Disons que l’esprit d’aventure et de bricole – hérité d’une famille de musiciens et d’inventeurs farfouilleurs – colle aux semelles de ce Versaillais qui s’est taillé à Hollywood une belle réputation (Eternal Sunshine of the Spotless Mind, 2004 ; Soyez sympas, rembobinez, 2008 ; Le Frelon vert, 2011), sans pour autant cesser de cultiver son esprit artisanal, consacrant ici un documentaire à sa tante institutrice cévenole (L’Epine dans le cœur, 2010) ou animant en 2011, au Centre Pompidou, transformé en mini-studio, L’usine de films amateurs, des ateliers de tournage ultrarapides à la portée de tous, chacun repartant avec son petit film (encore merci Michel !).
Processus de fabrication
Un coup d’œil rapide sur cette carrière – et c’est encore le cas avec son dernier film en date, le road-movie en camion bricolé des deux ados Microbe et Gasoil (2015) – permet d’envisager le processus de « fabrication » considéré en lui-même comme le grand motif existentiel et artistique de Michel Gondry. Fabrication d’objets, de procédures et protocoles, tels qu’ils déterminent la fabrication de soi tout au long de cette expérience suprême qu’est notre propre vie. C’est peu de dire que Le Livre des solutions ne s’éloigne guère de ce motif, qui a pourtant déjà beaucoup servi. Comme dans Soyez sympas, rembobinez – qu’on tient à ce jour pour le chef-d’œuvre de son auteur –, c’est le cinéma lui-même qui fait ici office d’instrument d’apprentissage.

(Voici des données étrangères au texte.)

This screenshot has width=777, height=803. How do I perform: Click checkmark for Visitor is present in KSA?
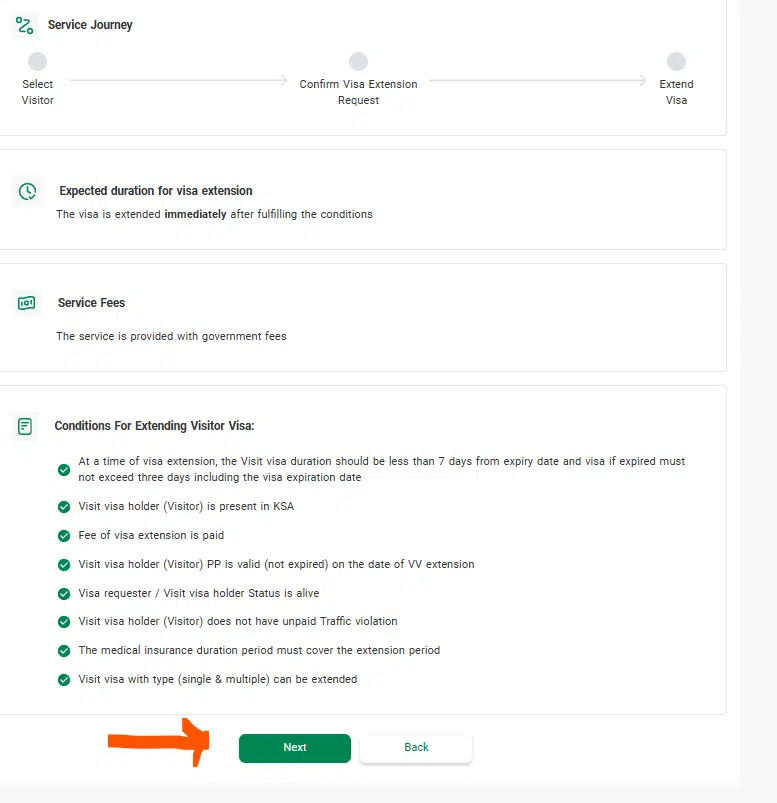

Tout commence par une scène de lynchage. Dans le bureau huppé de ses producteurs, Marc, cinéaste supérieurement fébrile, mythomane et anxieux (Pierre Niney), se fait sévèrement remonter les bretelles et déposséder de sa copie de travail. Ni une ni deux, il fonce avec une équipe de fidèles réduite au minimum – Charlotte, sa monteuse (Blanche Gardin), et Sylvia, son assistante (Frankie Wallach) – mettre la main sur les précieux ordinateurs et prend la poudre d’escampette jusqu’à la maison de Denise (Françoise Lebrun), sa bonne tantine cévenole et plus grande fan, pour y terminer son film comme il l’entend. Assailli par les idées, convaincu de son génie, il écrit pour tenter de garder la tête froide un « livre des solutions », recueil de réponses haut perchées à une liste de problèmes incongrus.
Problème : le cerveau perpétuellement enfiévré de Marc, qui croit, comme artiste démiurge mais privé du soutien de ses financiers, que tout est possible, se met au défi de réaliser des idées souvent loufoques et met à très rude épreuve les nerfs de ses collaborateurs. A cet égard, s’il possède en Denise une fidèle en toute situation, c’est une autre paire de manches avec son équipe, aussi attentionnée soit-elle. Colérique, fouillis, impatient, mythomane, tyrannique, en inadéquation presque constante avec la réalité, Marc se rend communément insupportable, mais a pour lui la croyance inébranlable en son projet. C’est sa force.